Text shown:

Fabric ducting in healthcare settings
Our work at the Temple Street Children’s University Hospital in Dublin
Great Ormond Street Hospital for Children is a healthcare institution known, loved, and respected around the world for the life-saving and ground-breaking medical treatment it dispenses to the very youngest and vulnerable in society. For many people in Ireland, the Temple Street Children’s University Hospital, based in Dublin, is an equally beloved institution held in the highest of esteem – it’s an acute paediatric hospital responsible for the care of over 145,000 sick children every year.
And, for the team here at Prihoda, the work we’ve done for the hospital as part of our long-standing relationship with leading HVAC contractor Crossflow Air Conditioning is something we’re proud to have been involved with supplying.
In this article, we look at one of the most recent projects we’ve worked with the Hospital on. Our thanks to the team at the Hospital for allowing us to discuss our relationship with them and to our friends at Crossflow Air Conditioning for specifying Prihoda for this important work.

Tasks to carry out:
A – Transcribe the fabric ducting passage from "Fabric ducting in" up to and including "children every year.".
B – According to the fabric ducting passage, how many sick children does the Temple Street Children's University Hospital care for each year?
C – Resume the fabric ducting passage from its last sentence and continue it.

Data excerpts:
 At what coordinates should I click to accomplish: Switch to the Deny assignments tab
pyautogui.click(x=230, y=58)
==
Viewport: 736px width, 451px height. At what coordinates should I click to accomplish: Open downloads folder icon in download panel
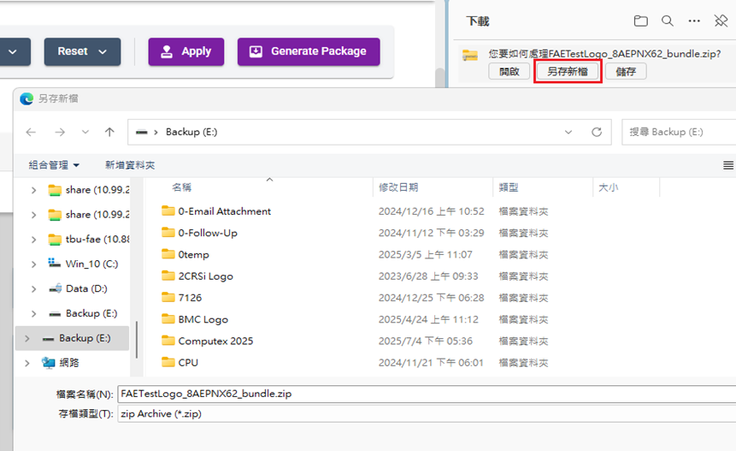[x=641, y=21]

Results for the exercise:
A –
Fabric ducting in healthcare settings
Our work at the Temple Street Children’s University Hospital in Dublin
Great Ormond Street Hospital for Children is a healthcare institution known, loved, and respected around the world for the life-saving and ground-breaking medical treatment it dispenses to the very youngest and vulnerable in society. For many people in Ireland, the Temple Street Children’s University Hospital, based in Dublin, is an equally beloved institution held in the highest of esteem – it’s an acute paediatric hospital responsible for the care of over 145,000 sick children every year.

B – Over 145,000

C –
Our client – Temple Street Children’s University Hospital, Dublin.
Founded in 1872 with just 8 beds, the Temple Street Children’s Hospital was an immediate success and its early years were marked by rapid expansion in both the number of children it could cater for and the conditions it could treat.
Fast forward to 2019 and the Hospital is a regional and national centre for childcare. Four fly-on-the-wall TV series have been made and broadcast into the medical work carried out within the hospital.
The major medical specialities on offer at Temple Street today include neonatal and paediatric surgery, neurology, neurosurgery, nephrology, orthopaedics, ENT and plastic surgery. There is a dedicated staff of 90 consultants, more than 950 nursing staff, a team of health and social care professionals, and countless other staff and volunteer working as a team to provide world-class care to the children being treated.
What was the problem?
The Temple Street Children’s University Hospital was originally a mansion in the centre of Dublin – when constructed, there was absolutely no intention of using it as anything else. Inside, it’s truly stunning – a beautiful, welcoming, aesthetically striking building full of period features and undoubted charm.
However, during warmer days in the Dublin summer, the upper floors of the building heated up quickly, so much so that it was uncomfortable for patients, staff, and visitors. The hospital had many numerous enquiries to various different companies on how to solve the issue, eventually choosing Crossflow Air Conditioning and Prihoda to design, install, and maintain a working solution.
How did we overcome it?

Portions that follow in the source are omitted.